** Goal of the exercise **
List the lines of this listing that hold the word "plus".

** Records shown **
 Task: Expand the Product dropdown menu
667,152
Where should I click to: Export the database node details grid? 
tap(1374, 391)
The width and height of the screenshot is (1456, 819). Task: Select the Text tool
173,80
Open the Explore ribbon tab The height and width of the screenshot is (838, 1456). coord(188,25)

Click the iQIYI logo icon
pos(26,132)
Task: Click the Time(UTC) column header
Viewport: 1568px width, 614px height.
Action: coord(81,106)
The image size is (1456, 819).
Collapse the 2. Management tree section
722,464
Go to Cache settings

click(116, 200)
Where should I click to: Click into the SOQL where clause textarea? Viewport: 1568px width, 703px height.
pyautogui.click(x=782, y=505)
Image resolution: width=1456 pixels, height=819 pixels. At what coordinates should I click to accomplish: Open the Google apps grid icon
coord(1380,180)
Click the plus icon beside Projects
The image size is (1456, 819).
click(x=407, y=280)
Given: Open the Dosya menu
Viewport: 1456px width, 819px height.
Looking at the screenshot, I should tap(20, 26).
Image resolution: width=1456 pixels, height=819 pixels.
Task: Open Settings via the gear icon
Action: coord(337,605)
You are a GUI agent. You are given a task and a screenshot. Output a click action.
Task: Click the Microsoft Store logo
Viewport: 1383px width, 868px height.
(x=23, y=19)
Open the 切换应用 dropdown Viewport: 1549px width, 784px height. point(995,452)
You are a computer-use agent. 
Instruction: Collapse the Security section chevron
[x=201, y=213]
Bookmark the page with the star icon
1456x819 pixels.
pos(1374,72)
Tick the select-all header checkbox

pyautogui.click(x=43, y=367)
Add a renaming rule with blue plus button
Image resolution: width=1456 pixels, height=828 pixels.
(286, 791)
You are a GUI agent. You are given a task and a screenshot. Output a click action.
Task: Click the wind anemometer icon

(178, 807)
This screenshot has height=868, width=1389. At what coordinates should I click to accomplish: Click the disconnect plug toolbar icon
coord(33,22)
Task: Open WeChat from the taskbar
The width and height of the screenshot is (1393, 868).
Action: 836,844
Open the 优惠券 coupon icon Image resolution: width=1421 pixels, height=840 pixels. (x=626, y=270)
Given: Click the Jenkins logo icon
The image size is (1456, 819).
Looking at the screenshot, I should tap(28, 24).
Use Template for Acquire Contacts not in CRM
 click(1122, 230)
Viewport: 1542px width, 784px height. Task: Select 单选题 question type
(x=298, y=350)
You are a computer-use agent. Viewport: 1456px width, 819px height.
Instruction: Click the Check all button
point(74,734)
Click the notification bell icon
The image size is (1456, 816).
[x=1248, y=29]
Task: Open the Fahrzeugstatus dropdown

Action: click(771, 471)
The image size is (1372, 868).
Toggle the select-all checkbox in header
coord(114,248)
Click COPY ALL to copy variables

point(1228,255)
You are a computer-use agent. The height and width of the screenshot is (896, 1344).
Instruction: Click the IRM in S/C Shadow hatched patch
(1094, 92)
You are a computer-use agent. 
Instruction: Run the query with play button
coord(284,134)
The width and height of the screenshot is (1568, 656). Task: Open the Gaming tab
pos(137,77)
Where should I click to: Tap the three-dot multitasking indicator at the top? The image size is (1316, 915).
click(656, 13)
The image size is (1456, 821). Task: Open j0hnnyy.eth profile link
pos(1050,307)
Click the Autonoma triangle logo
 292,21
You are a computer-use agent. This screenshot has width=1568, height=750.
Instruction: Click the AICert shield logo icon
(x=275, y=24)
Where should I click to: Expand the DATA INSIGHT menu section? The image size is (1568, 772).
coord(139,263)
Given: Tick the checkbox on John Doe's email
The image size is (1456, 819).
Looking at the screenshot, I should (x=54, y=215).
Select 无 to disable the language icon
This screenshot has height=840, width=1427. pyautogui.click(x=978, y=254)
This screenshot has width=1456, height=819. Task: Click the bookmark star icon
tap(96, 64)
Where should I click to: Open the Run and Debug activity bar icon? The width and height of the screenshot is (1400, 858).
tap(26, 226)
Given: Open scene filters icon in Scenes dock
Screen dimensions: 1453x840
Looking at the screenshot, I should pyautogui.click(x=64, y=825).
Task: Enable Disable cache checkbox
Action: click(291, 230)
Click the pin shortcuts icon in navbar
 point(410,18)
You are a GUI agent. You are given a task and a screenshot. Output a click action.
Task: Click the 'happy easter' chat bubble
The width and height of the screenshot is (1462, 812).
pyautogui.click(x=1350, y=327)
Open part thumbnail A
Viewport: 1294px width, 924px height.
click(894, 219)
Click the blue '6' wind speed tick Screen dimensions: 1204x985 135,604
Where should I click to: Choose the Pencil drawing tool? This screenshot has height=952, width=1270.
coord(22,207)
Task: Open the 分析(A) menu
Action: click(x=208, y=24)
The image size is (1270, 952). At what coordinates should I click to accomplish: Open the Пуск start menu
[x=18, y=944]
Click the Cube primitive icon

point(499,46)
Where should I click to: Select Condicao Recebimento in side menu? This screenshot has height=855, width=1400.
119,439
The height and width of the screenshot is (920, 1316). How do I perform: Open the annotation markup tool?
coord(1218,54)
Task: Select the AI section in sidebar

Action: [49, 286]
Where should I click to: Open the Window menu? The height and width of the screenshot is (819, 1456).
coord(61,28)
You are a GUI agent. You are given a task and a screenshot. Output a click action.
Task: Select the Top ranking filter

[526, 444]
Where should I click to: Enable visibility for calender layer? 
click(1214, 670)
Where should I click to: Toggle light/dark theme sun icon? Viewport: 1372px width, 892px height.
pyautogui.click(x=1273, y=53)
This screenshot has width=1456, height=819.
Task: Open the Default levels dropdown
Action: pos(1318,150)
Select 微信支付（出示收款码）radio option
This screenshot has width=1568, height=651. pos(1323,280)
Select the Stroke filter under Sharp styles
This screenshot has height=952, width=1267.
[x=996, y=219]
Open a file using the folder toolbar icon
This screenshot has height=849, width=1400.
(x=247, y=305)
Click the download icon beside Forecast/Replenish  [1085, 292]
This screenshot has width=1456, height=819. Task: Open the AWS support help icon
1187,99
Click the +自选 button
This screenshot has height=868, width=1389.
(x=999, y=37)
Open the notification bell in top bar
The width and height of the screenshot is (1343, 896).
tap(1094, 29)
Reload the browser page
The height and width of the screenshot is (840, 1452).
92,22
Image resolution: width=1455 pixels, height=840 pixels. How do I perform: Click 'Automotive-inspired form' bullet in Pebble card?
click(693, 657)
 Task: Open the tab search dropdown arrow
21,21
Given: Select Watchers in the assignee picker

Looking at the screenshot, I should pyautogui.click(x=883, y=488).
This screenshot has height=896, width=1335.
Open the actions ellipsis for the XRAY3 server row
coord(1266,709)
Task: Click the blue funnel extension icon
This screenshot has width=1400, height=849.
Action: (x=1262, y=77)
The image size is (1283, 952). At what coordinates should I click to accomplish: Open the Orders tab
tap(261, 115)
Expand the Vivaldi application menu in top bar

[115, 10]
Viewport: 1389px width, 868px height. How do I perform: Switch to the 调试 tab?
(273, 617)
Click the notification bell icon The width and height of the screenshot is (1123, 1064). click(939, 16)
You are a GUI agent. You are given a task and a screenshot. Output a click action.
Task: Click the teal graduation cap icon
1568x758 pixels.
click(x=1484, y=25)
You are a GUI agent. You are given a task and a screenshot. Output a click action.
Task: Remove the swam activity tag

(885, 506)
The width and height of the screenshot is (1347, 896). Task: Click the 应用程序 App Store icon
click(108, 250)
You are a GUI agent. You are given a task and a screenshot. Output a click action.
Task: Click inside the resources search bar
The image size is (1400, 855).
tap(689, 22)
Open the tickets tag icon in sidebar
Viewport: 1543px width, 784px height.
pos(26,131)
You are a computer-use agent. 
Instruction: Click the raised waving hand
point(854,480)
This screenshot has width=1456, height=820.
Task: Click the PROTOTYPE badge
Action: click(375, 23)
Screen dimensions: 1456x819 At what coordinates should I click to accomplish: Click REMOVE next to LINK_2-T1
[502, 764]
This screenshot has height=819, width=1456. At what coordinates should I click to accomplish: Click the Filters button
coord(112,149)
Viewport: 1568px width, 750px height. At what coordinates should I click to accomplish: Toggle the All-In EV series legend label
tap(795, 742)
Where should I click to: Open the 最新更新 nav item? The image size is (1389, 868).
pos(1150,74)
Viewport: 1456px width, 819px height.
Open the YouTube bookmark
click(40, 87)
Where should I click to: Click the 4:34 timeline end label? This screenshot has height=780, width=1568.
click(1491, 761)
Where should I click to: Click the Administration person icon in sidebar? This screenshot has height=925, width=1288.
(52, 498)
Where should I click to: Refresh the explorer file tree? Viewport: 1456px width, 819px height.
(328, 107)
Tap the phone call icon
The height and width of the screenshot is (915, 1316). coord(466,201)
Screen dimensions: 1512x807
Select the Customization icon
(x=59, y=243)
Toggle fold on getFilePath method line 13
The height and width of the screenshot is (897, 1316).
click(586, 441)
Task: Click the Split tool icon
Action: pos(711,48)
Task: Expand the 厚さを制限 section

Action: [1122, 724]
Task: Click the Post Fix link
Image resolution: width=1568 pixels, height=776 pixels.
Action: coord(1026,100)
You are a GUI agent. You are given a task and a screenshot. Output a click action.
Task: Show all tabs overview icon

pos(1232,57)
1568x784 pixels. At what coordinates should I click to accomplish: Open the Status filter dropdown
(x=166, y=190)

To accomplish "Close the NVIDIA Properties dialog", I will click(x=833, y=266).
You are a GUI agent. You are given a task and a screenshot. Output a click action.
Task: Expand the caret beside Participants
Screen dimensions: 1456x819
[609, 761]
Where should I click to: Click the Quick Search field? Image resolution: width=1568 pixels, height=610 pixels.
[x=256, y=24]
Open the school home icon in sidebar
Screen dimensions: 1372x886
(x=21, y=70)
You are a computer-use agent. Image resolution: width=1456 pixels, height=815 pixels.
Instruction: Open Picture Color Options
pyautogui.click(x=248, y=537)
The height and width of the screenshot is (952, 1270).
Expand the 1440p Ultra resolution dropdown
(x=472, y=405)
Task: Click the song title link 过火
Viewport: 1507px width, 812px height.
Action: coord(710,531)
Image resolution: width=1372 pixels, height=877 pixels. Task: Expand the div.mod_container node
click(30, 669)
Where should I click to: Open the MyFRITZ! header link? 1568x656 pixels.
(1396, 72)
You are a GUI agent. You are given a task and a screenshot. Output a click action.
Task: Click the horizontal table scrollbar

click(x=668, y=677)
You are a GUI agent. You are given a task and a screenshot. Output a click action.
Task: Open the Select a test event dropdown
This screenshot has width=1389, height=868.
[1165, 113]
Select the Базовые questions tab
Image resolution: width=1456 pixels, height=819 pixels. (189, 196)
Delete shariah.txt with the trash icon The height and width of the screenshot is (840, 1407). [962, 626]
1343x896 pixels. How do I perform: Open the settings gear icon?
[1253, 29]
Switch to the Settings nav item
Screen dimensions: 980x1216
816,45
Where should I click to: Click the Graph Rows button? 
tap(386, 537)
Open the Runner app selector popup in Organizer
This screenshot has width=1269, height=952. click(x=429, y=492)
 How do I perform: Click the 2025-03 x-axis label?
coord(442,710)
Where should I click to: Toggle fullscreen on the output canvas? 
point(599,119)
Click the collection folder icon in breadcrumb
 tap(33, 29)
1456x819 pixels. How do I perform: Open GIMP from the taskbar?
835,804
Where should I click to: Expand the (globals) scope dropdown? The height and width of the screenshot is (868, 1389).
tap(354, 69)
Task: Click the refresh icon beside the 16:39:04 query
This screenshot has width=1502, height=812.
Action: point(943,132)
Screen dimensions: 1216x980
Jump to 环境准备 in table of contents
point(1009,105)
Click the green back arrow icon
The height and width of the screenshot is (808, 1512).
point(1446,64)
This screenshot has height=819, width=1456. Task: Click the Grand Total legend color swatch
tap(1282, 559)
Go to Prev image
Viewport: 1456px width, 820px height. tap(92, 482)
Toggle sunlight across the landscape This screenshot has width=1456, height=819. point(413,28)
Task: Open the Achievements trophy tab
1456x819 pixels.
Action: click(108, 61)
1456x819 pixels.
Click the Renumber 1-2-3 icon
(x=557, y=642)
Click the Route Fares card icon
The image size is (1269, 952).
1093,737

** Task result **
Click the plus icon beside Projects
Add a renaming rule with blue plus button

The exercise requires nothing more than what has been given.